With Evaluation Criteria

- - question: "Explain machine learning in simple terms"
    context:
      expected_response: "Machine learning is a type of AI where computers learn from data."
      evaluation_criteria: "Should mention learning from data, avoid technical jargon"

Code Example

Loading from YAML

from trusttest.probes.dataset import DatasetProbe
from trusttest.dataset_builder import Dataset
from trusttest.targets.http import HttpTarget, PayloadConfig
from trusttest.evaluators import CorrectnessEvaluator
from trusttest.evaluator_suite import EvaluatorSuite
from trusttest.evaluation_scenarios import EvaluationScenario

# Configure target
target = HttpTarget(
    url="https://your-model-endpoint.com/chat",
    headers={"Content-Type": "application/json"},
    payload_config=PayloadConfig(
        format={"messages": [{"role": "user", "content": "{{ test }}"}]},
        message_regex="{{ test }}",
    ),
)

# Load dataset
dataset = Dataset.from_yaml("functional_tests.yaml")

# Create probe
probe = DatasetProbe(target=target, dataset=dataset)

# Generate test set
test_set = probe.get_test_set()

# Evaluate
evaluator = CorrectnessEvaluator()
suite = EvaluatorSuite(evaluators=[evaluator])
scenario = EvaluationScenario(evaluator_suite=suite)
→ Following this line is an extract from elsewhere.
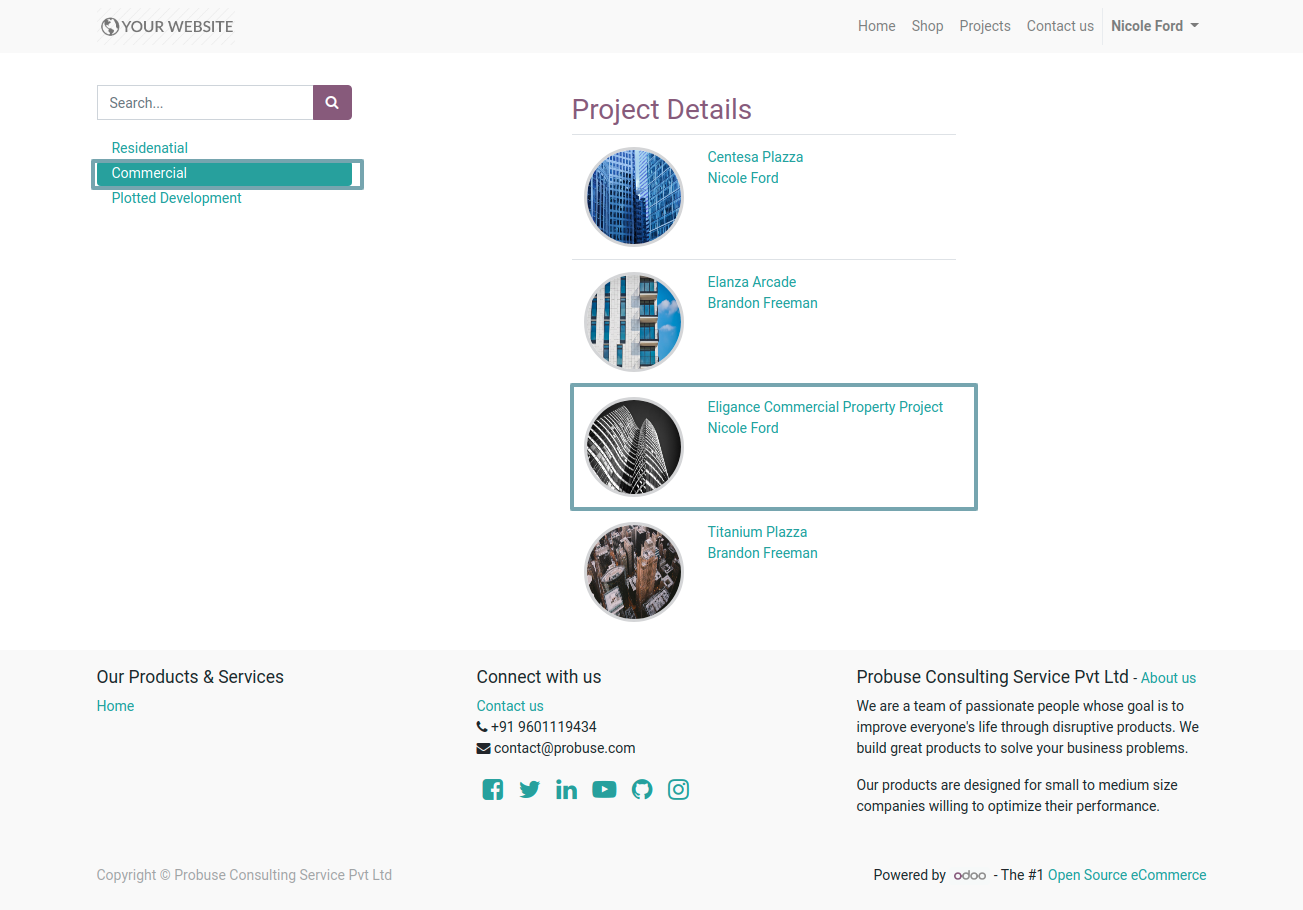Open the Facebook social icon
Image resolution: width=1303 pixels, height=910 pixels.
(492, 790)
results = scenario.evaluate(test_set)
results.display_summary()

Loading from JSON

dataset = Dataset.from_json("functional_tests.json")
probe = DatasetProbe(target=target, dataset=dataset)

Loading from Parquet

dataset = Dataset.from_parquet("functional_tests.parquet")
probe = DatasetProbe(target=target, dataset=dataset)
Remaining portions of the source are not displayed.